Governor State Bank of Pakistan (SBP) Dr Shahid H. Kardar is reported to have resigned under mysterious circumstances on Wednesday.
“Governor State Bank Shahid Kardar tenders resignation from his post,” claimed a media report from the federal capital on Wednesday afternoon. However, none of the State Bank officials, including the spokesperson, confirmed the report, till the filing of this report, and showed their ignorance towards any such occurrence. “I don’t know,” SBP Chief Spokesman Syed Wasimuddin denied when asked to confirm the reports.
The spokesman said he had received no such information from the concerned official quarters. The details, provided to Pakistan Today by an insider at the central bank make the matter even more mysterious. An insider said the Governor State Bank had left for Islamabad last Monday and since then had not contacted the management at SBP head office here.
“And today we heard of his resignation, the (SBP) management is trying its best to contact the governor but in vain,” the source said. Different versions came to the fore about the top central banker’s reported resignation, a rare development which even Prime Minister Yousuf Raza Gilani was incognizant of, as the visiting premier told a press briefing in Balochistan.
According to sources close to the central bank, the governor had parted ways with the economic managers on issues related primarily to “fiscal management”. Deeply concerned and therefore cautious over the ongoing borrowing spree of the cash-strapped government from the banking system, sources said Kardar was foreseeing the country heading towards an irreversible mess in terms of “fiscal management”.
“He (governor) thought he, at the end of the day, he would have to carry the stain of fiscal mismanagement on his back,” the sources said.
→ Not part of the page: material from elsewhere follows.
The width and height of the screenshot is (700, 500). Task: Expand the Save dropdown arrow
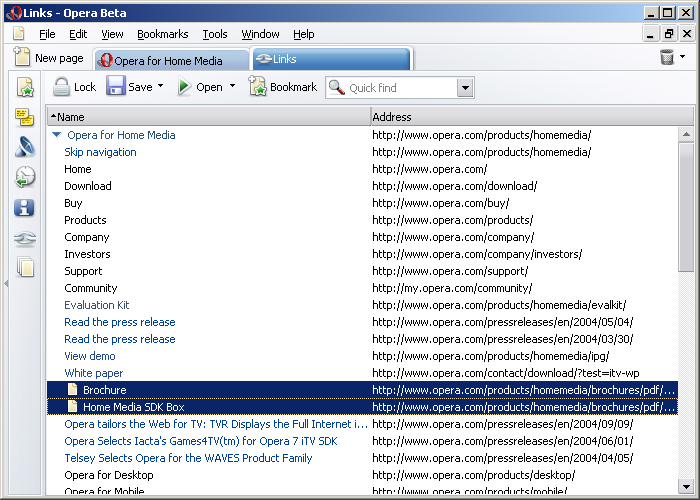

SBP under Kardar had persistently been warning the funds-starved government against its ever increasing budgetary borrowing from the banks that, the regulator fears, is jeopardising macro economic stability and monetary management in the country.
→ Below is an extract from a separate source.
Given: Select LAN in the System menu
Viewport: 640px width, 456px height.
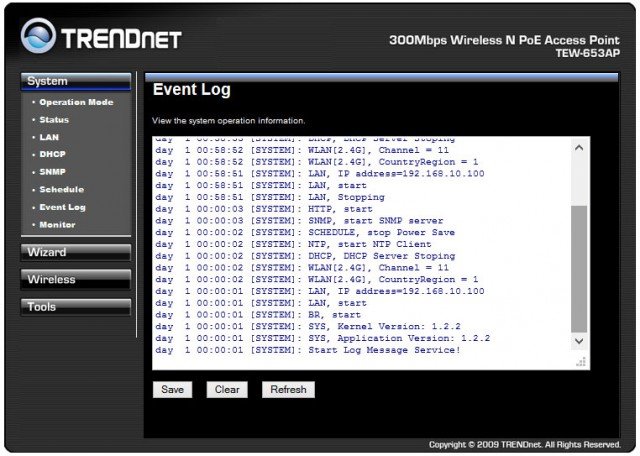Looking at the screenshot, I should tap(49, 137).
“The impact of the widening fiscal deficit was clearly visible in the sharply rising domestic debt. For effective monetary management, maintaining government borrowings from SBP at end-September 2010 levels will be critical,” the central bank observed in its Third Quarterly Report on the State of Pakistan’s Economy for FY11.
Another source cited “some dispute” over policy matters between the country’s economic managers and the disgruntled governor as a reason for the latter’s reported departure from his office. “(He resigned) due to some dispute on policy matters like policy rate etc,” the source said. Elaborating the source said the resource constrained government wanted some cut in the present 14 percent interest rates to revive industrial activity in the country. Some conspiracy theorists also suspect the oft-referred to foreign hand involved in the unexpected resignation of Kardar.
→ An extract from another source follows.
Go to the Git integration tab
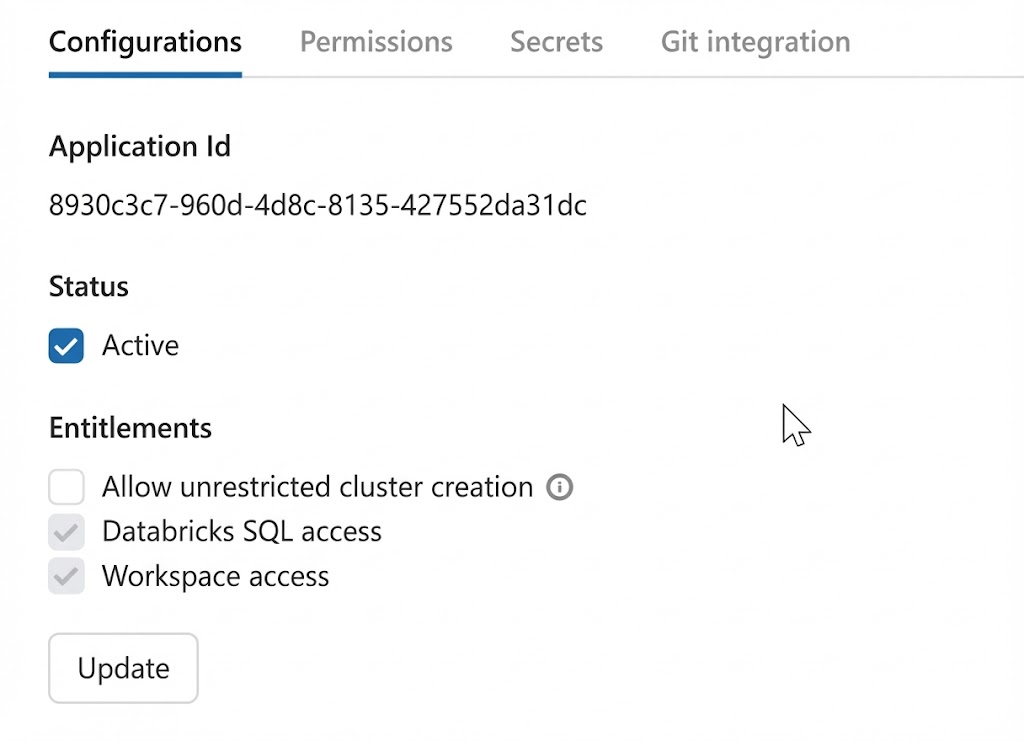 coord(755,42)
They claim that in dollar-hungry, and therefore, dependant countries like Pakistan important financial slots, like that of the finance minister and governor state bank, are filled with a prior clearance of the International Monetary Fund (IMF). “The IMF might have asked the (SBP) governor for his resignation to put the present defiant government into hot waters,” viewed one such conspiracy theorist. While mystery is hovering over facts about the departure of Kardar, Yaseen Anwar, his deputy, is said to have rolled up his sleeves for acting as a governor until the government fills the top slot with a new face.
Sources claimed that names of senior bankers like Hussain Lawai, presently working as president and chief executive officer of Summit Bank, might come under consideration for filling the top post at SBP. “Hussain Lawai was a strong candidate but he is over age,” another source told Pakistan Today.


  1. At least Shahid Kardar has the moral courage to refuse to be party to the economic mess that Pakistan is in, courtesy poor governance, massive corruption, mediocrity and cronyism.

    • Your statement appears to be too premature given The entire debacle is shrouded in way too much mystery presently.